[Entries provided — start]

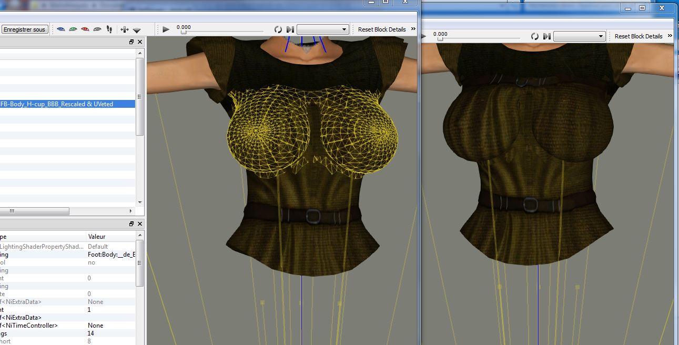Screen dimensions: 679x345
Task: Click the flip view arrows icon
Action: pos(125,29)
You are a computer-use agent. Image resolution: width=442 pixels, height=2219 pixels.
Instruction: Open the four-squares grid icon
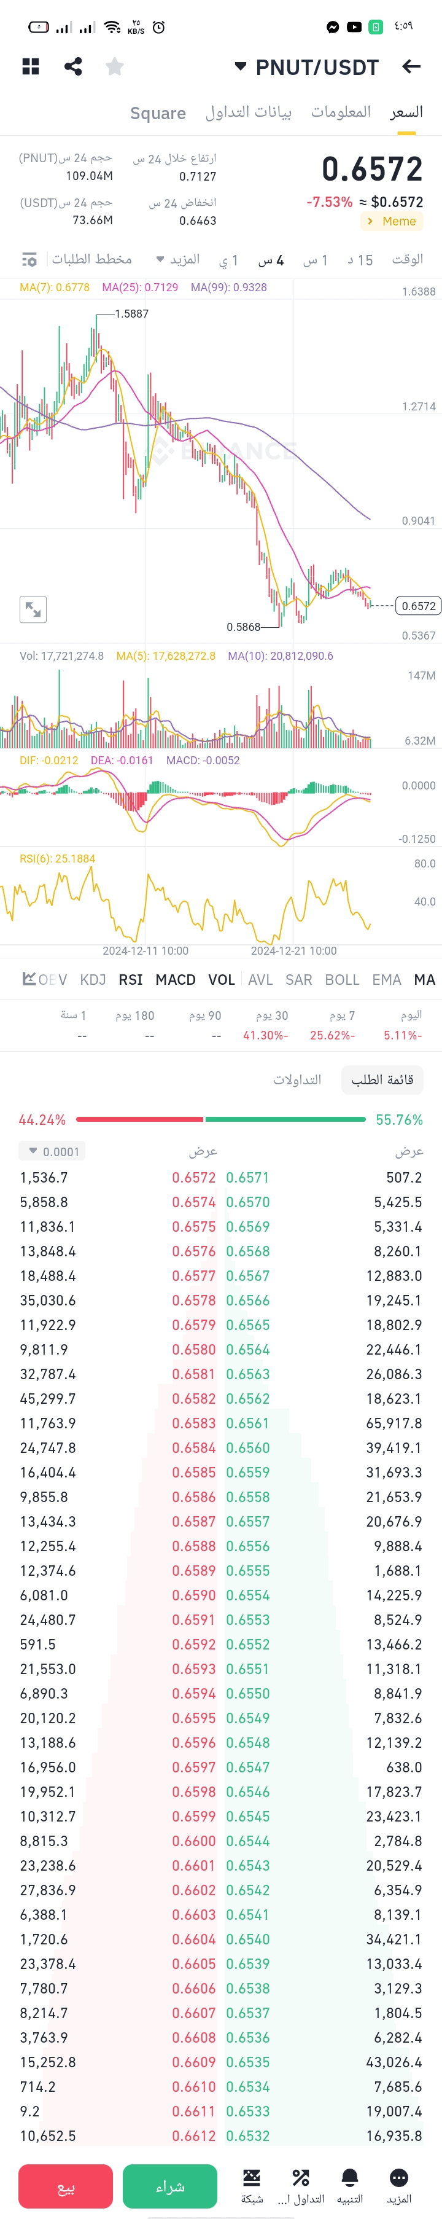(x=31, y=66)

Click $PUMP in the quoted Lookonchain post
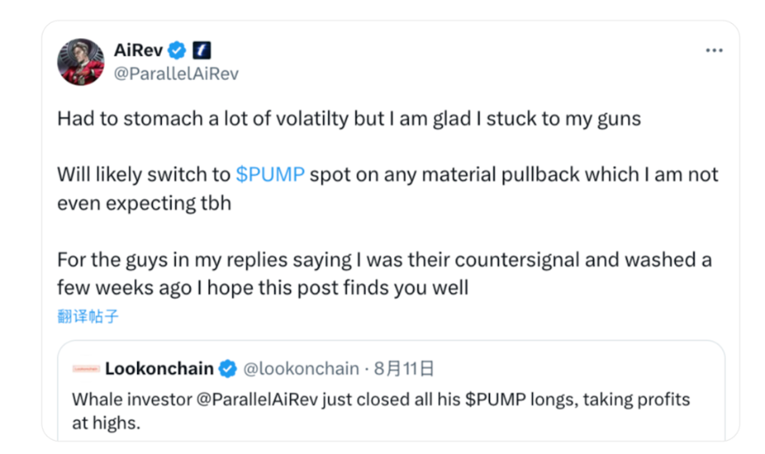(x=492, y=400)
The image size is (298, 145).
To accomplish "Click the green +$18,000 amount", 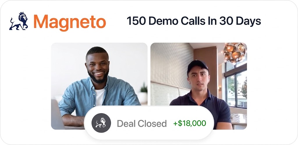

[Entries provided — finish]

**Activity**
An exact transcription is needed, covering the line with "Instruction: Open the four-squares grid icon" and every line after it to the end of the entries, but not the pictures.

**Exercise response**
Instruction: Open the four-squares grid icon
(x=31, y=66)

Click $PUMP in the quoted Lookonchain post
(x=492, y=400)
The image size is (298, 145).
To accomplish "Click the green +$18,000 amount", 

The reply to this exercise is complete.